Asia Pacific achieved record net revenue of $19.4 million, an increase of 67.2 percent year-over-year, and an increase of 12.8 percent sequentially. Business was strong across the region with significant revenue contribution from the Financial Services, Consumer and Industrial industry groups. On a constant currency basis, year-over-year net revenue growth in Asia Pacific was approximately 62 percent. Operating income of $5.2 million was up 78.5 percent year-over-year, while the operating margin of 26.8 percent increased from 25.1 percent in the 2006 second quarter.

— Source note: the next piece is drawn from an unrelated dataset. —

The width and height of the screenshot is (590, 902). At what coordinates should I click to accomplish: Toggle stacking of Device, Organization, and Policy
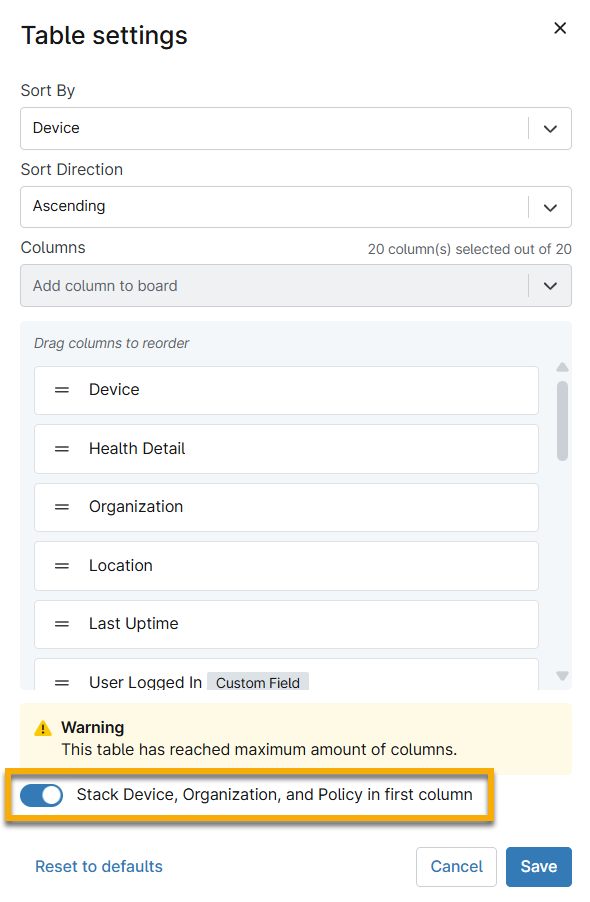pyautogui.click(x=41, y=795)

Consultant headcount in Asia Pacific was 55 at June 30, 2007, an increase of 14 compared to June 30, 2006.

Six Month Results

For the six months ended June 30, 2007, net revenue was $303.2 million, a 36.8 percent increase from $221.7 million in the first six months of 2006. The number of confirmed executive searches for the first six months of 2007 increased 25.1 percent from the comparable period of 2006. Operating income in the first six months of 2007 was $35.8 million, representing an operating margin of 11.8 percent, compared to operating income in the first six months of 2006 of $24.0 million and an operating margin of 10.8 percent. Net income for the first six months of 2007 was $31.1 million, and diluted earnings per share were $1.64, reflecting an effective tax rate of 22.0 percent which includes a net tax benefit in the quarter of $8.5 million related to a valuation allowance reversal and the benefit of foreign tax credits. For the same period of 2006, net income was $16.3 million and diluted earnings per share were $0.85, reflecting an effective tax rate of 39.2 percent.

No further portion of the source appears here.